Such apps also make handling digital receipts easier. Many retailers have made the switch from paper to digital receipts to cut costs and save paper; indeed, businesses using the credit card processing system Square send out more than 10 million digital receipts per month. And the volume of digital receipts is likely to keep climbing, so having an easy way for employees to import those receipts can significantly encourage compliance.
Unfortunately, even the most organized employee can slip up now and then and forget to get a receipt. It’s wise to have a policy in place for dealing with lost receipts so that your finance staff isn’t forced to make the big decision on their own authority.
What if an employee forgets a receipt?
You’ll inevitably have situations when an employee will lose or forget to get a receipt and will ask for reimbursement anyway. In that case, you have a few options for dealing with the reimbursement request.
One possibility is to have your employees fill out a receipt-replacement form like this one. Such a form isn’t as good as an actual receipt, but at least it captures all of the pertinent information. Employees who used a debit or credit card to make the purchase in question can also attach a copy of the bank or credit card statement with the specific transaction highlighted.
------------------------------------------------------------------------
● **Short problem**
Duplicate the text on handling digital and lost receipts word for word, in full.

● **Entries drawn from a collection**
------------------------------------------------------------------------
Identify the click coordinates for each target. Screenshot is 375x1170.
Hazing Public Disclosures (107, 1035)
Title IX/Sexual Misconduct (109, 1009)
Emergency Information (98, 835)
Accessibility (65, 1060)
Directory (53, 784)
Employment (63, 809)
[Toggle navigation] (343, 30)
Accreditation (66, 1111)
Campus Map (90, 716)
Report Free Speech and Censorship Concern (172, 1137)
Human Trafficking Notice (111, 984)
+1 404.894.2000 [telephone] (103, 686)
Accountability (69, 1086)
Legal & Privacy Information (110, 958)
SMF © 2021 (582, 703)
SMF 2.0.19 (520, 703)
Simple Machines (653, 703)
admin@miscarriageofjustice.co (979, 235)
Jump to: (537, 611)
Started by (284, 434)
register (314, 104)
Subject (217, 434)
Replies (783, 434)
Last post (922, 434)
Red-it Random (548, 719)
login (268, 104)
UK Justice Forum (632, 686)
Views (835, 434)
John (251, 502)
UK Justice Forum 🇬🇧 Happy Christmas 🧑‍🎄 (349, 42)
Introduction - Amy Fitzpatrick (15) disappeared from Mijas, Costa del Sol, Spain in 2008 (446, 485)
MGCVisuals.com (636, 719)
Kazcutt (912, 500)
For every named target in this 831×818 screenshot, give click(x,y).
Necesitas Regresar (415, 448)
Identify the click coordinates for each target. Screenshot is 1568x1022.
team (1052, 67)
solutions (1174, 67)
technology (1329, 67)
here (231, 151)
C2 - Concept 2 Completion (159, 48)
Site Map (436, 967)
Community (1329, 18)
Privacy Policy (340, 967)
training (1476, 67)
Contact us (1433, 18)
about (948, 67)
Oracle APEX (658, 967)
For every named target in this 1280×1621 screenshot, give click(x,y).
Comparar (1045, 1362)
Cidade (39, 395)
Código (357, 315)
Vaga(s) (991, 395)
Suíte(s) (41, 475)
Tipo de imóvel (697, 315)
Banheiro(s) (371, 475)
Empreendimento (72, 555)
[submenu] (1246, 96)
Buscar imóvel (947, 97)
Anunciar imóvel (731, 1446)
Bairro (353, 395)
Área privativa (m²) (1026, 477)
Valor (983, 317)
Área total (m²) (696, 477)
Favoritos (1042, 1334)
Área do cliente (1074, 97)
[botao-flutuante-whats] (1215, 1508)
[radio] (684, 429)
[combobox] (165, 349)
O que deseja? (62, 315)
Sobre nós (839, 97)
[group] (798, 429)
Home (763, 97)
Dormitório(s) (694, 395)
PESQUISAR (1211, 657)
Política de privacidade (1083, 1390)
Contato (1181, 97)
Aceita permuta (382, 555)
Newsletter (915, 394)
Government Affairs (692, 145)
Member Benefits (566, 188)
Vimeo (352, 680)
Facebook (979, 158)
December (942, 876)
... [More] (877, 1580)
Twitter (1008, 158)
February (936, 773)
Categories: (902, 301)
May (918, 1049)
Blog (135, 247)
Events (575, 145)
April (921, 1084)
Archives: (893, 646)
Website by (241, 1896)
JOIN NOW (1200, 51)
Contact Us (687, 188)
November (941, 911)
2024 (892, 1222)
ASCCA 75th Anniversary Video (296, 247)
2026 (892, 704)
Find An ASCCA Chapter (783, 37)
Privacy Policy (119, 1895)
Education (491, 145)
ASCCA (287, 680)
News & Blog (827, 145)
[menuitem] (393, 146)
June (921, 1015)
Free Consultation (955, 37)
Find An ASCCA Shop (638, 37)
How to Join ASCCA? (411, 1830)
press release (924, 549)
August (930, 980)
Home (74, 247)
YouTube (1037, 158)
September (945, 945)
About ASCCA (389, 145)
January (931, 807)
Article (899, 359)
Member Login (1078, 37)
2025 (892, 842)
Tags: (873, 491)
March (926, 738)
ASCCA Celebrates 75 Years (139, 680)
------------------------------------------------------------------------
● **Solved exercise**
Such apps also make handling digital receipts easier. Many retailers have made the switch from paper to digital receipts to cut costs and save paper; indeed, businesses using the credit card processing system Square send out more than 10 million digital receipts per month. And the volume of digital receipts is likely to keep climbing, so having an easy way for employees to import those receipts can significantly encourage compliance.
Unfortunately, even the most organized employee can slip up now and then and forget to get a receipt. It’s wise to have a policy in place for dealing with lost receipts so that your finance staff isn’t forced to make the big decision on their own authority.
What if an employee forgets a receipt?
You’ll inevitably have situations when an employee will lose or forget to get a receipt and will ask for reimbursement anyway. In that case, you have a few options for dealing with the reimbursement request.
One possibility is to have your employees fill out a receipt-replacement form like this one. Such a form isn’t as good as an actual receipt, but at least it captures all of the pertinent information. Employees who used a debit or credit card to make the purchase in question can also attach a copy of the bank or credit card statement with the specific transaction highlighted.